Preparation:Print and cut out a set of the Tag Questions Sentence Strips for each pair of students.
- That’s Not True, Is It? Divide the class into pairs. Have each student come up with three statements about him or herself. Two of the statements should be true and one not true. Partners have to guess which statement is not true by asking a tag question. Model the procedure first, with statements about yourself. For example, tell the class: I’m a great dancer. I have a cat. I speak Chinese. Invite students to ask you tag questions, such as: You don’t speak Chinese, do you? Students continue to ask tag questions until the untruth is revealed. Then have partners take turns asking tag questions of each other to find the statement that's not true.
- Sentence Strip Match Up. Distribute a set of the Tag Questions Sentence Strips to each pair of students. Give them time to match each base sentence with its associated tag question. When they have finished, have them sort the sentences into two categories: sentences with the verb to be, and sentences with all other verbs. To review, have students share their results with the class, and discuss any patterns they notice.
- Say it a Different Way. On a repeated viewing of the movie It’s Nice, Isn’t It? (L1U5L2), ask students to raise their hands each time they hear a tag question. Pause the movie and ask students to suggest a different way to ask the same question. For example, This is a nice telescope, isn’t it? can be rephrased as Isn’t this a nice telescope? Or You don’t like it, do you? can be said as Do you like it?

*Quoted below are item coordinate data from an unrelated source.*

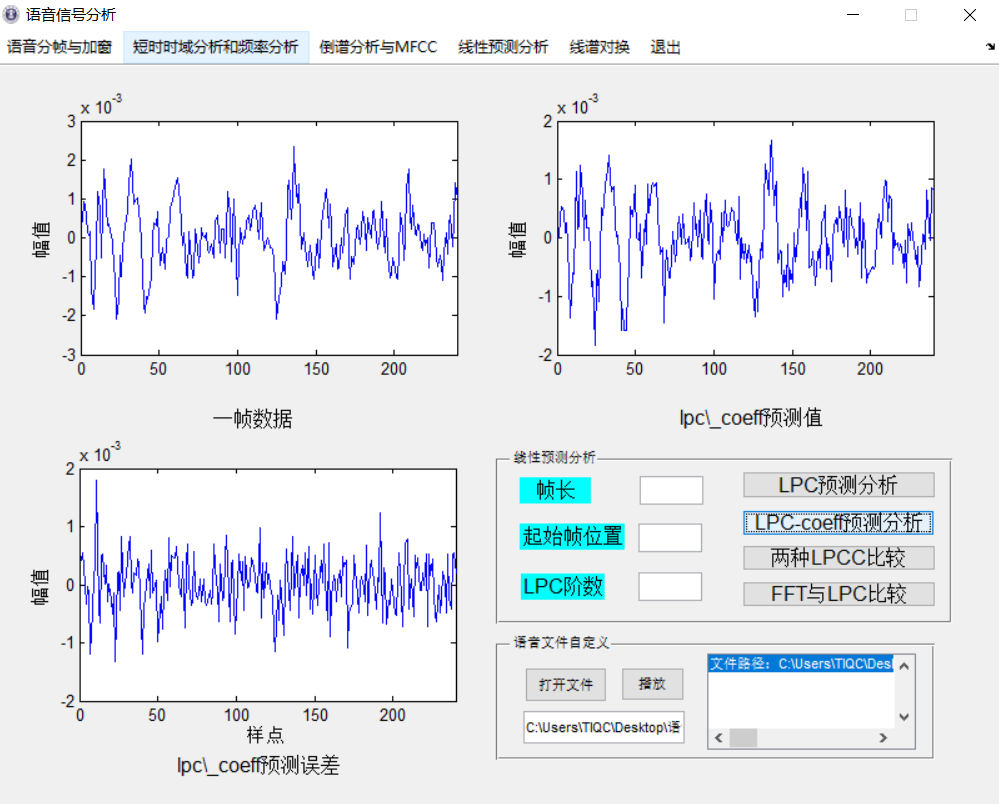Click the 两种LPCC比较 button
This screenshot has width=999, height=804.
pos(837,558)
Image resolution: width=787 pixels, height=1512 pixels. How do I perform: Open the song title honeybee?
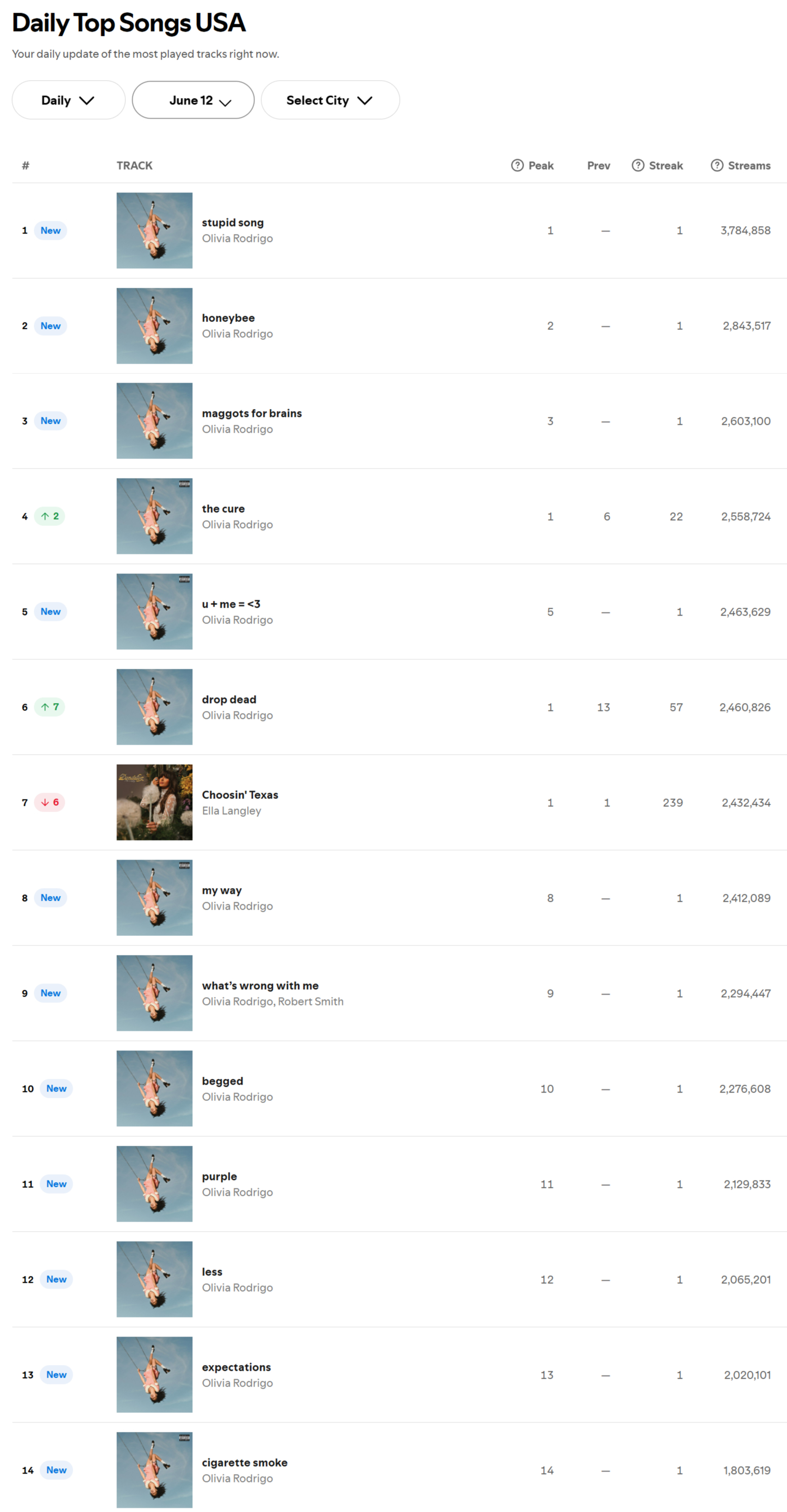click(x=228, y=318)
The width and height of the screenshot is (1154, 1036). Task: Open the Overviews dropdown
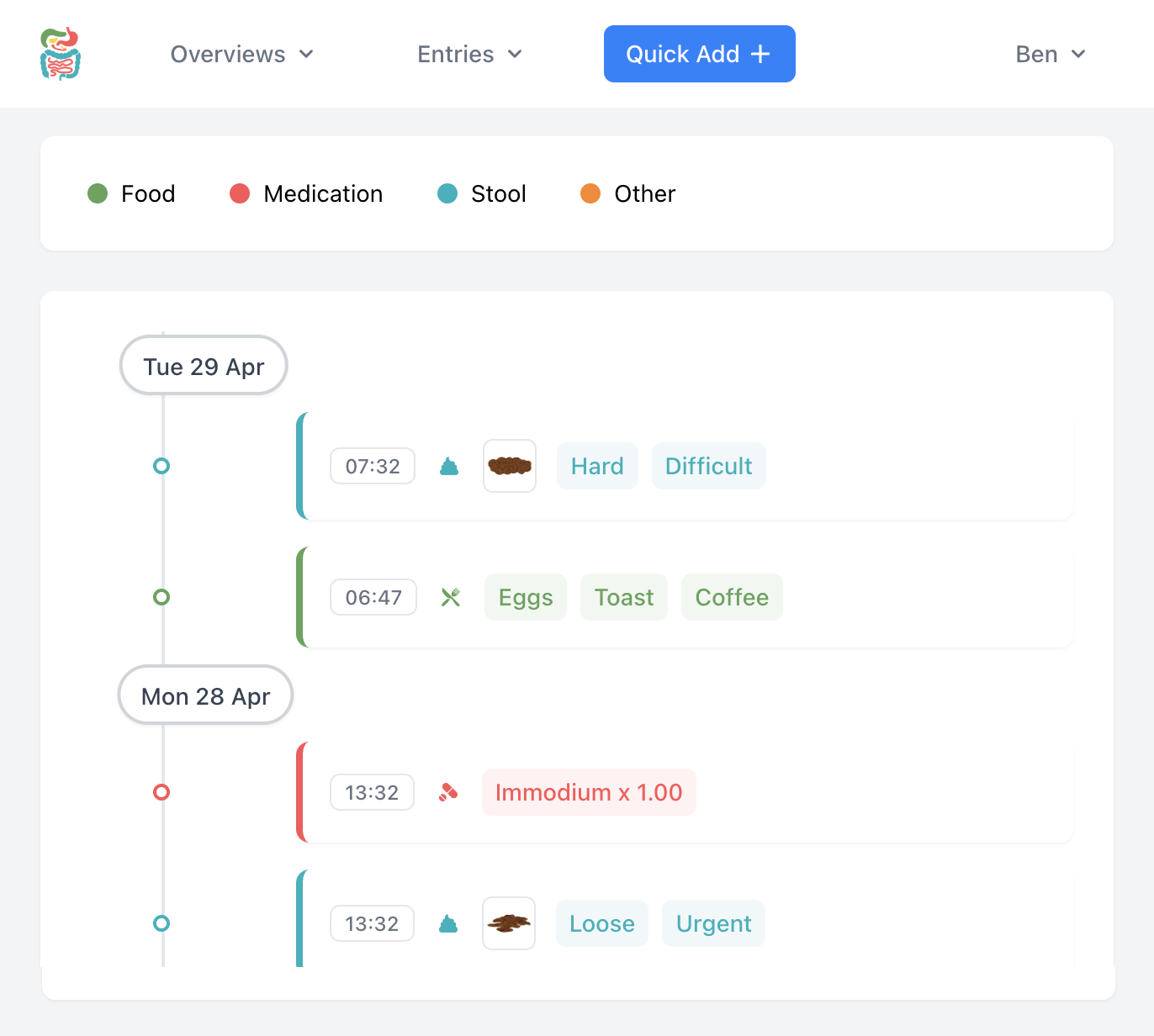242,54
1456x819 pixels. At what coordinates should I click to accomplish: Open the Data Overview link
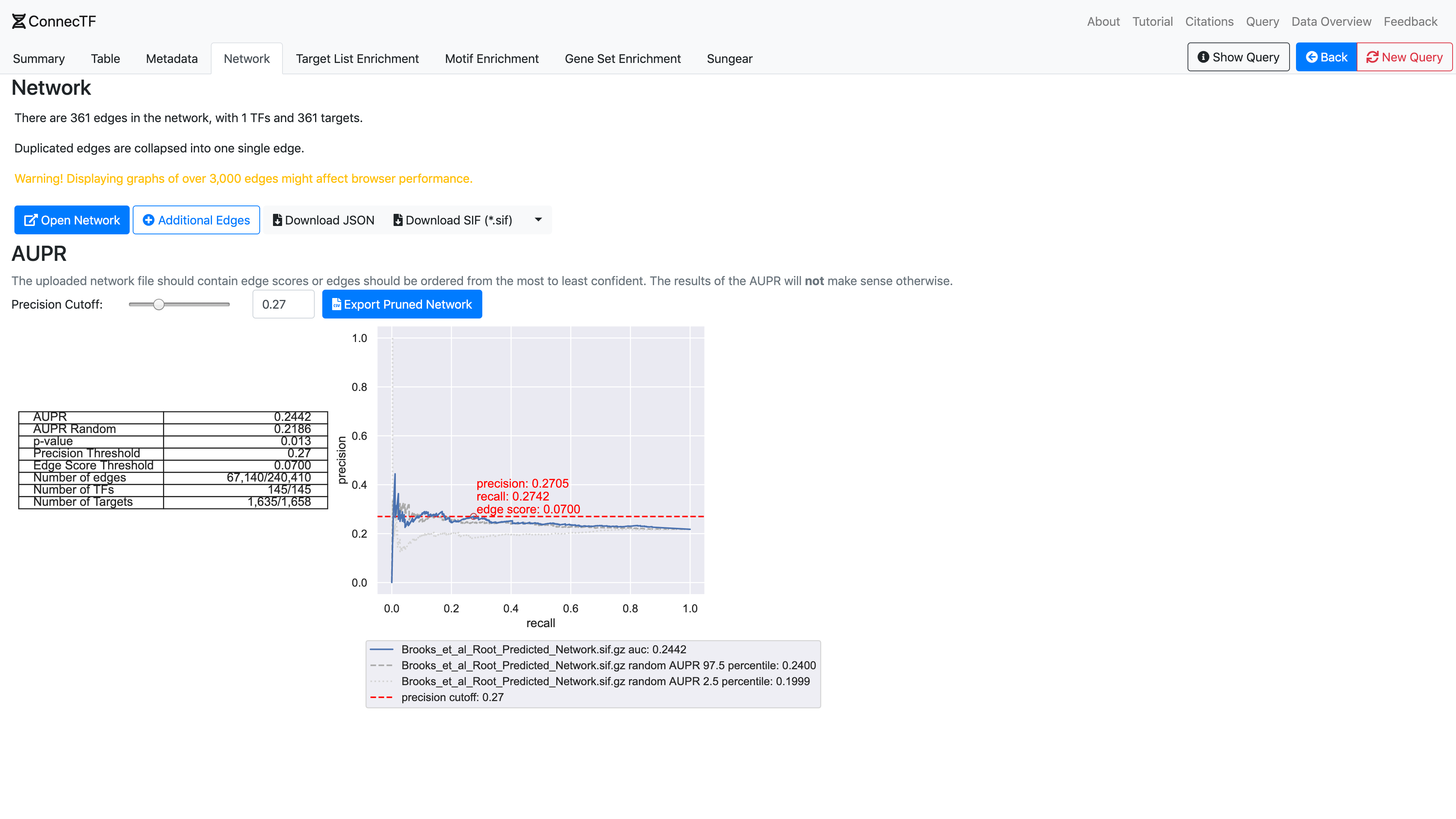(x=1330, y=22)
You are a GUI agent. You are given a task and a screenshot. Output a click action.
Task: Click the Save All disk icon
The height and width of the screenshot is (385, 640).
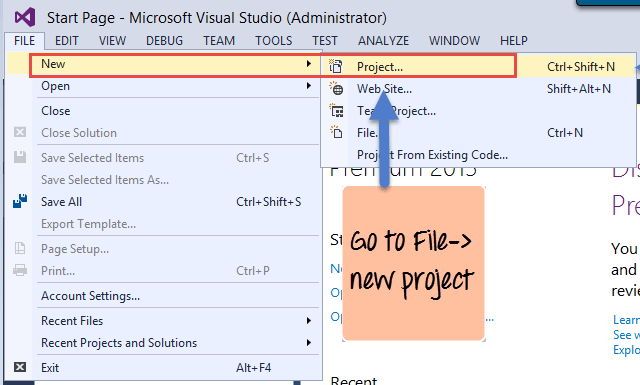[x=20, y=201]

- Facts to Know. Show Facts to Know. Pause after a few examples and do a Think-Pair-Share . Ask students to explain how this Facts to Know visually represents the grammar of tag questions. They should notice how the opposites (black and white; plus and minus; positive and negative; two sides of the screen) illustrate the fact that tag questions are the opposite of the base sentence. Students may continue watching examples, if needed. Give partners time to think, talk about their ideas, and then share with the class.